The Chicago mayoral election of 1883 was held on Tuesday April 3, saw incumbent Carter Harrison III defeat Republican Eugene Cary by a double-digit margin.

By winning the 1883 election, Harrison became the second mayor in Chicago history to be elected to a third term (after only Francis Cornwall Sherman), and the first to be elected to a third consecutive term.

By the day of the election, Harrison was already the second-longest serving mayor in the city's history, and was only roughly a month shy of surpassing Monroe Heath as the longest serving mayor.

Harrison's 15% margin of victory was the greatest in all of his campaigns for mayor.

Harrison's opponent, Eugene Cary, was a past member of the Chicago Common Council. He had also previously been county judge and city attorney in Sheboygan, Wisconsin, and had also served as a member of the Tennessee Senate.

==Campaign==
A key issue of the election was the "high licenses" for liquor sales in the city. Cary favored the high license.

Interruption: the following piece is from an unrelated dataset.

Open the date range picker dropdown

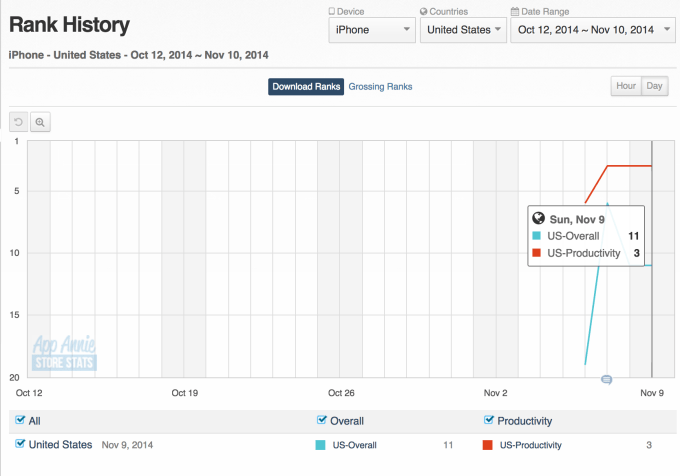589,30
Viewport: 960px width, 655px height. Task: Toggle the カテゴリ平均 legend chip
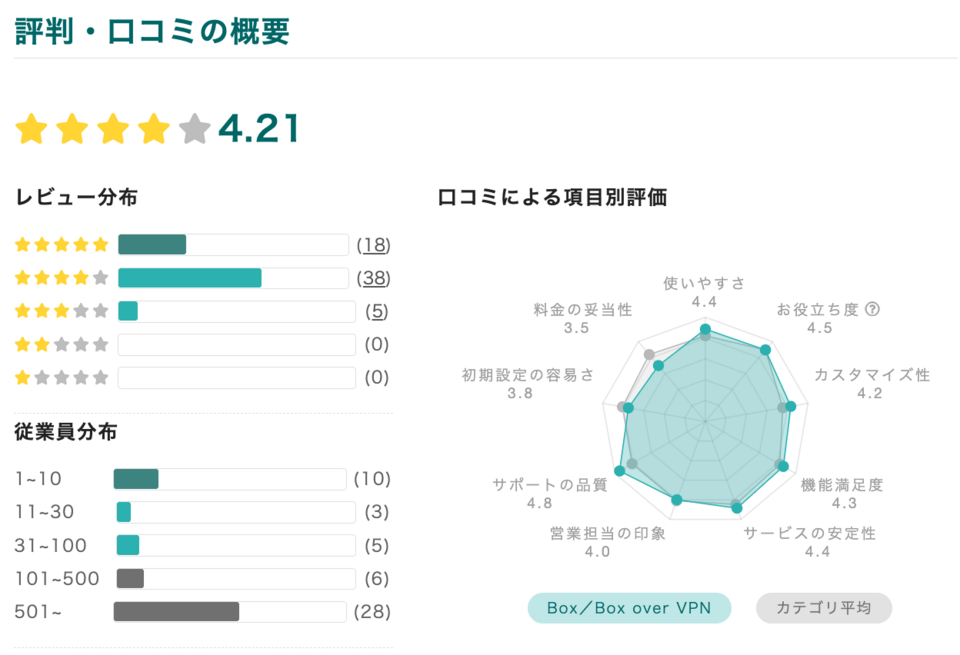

During the campaign, many reformers, newspapers, and business interests coalesced their support behind a Citizen's Ticket that supported Republican nominee Eugene Cary for mayor.

==Results==

1883 Chicago mayoral election
| Party |  | Candidate | Votes | % |
|---|---|---|---|---|
|  | Democratic | Carter H. Harrison III (incumbent) | 41,226 | 57.11 |
|  | Republican | Eugene Cary | 30,963 | 42.89 |
| Turnout |  |  | 72,189 |  |

64% of the city's German population voted for Harrison.

Multiple publications indicate a widespread belief existed that Cary had received a majority of votes lawfully cast, but votes from a ballot box in at least one precinct favoring Cary were not included in the count certified by election officials.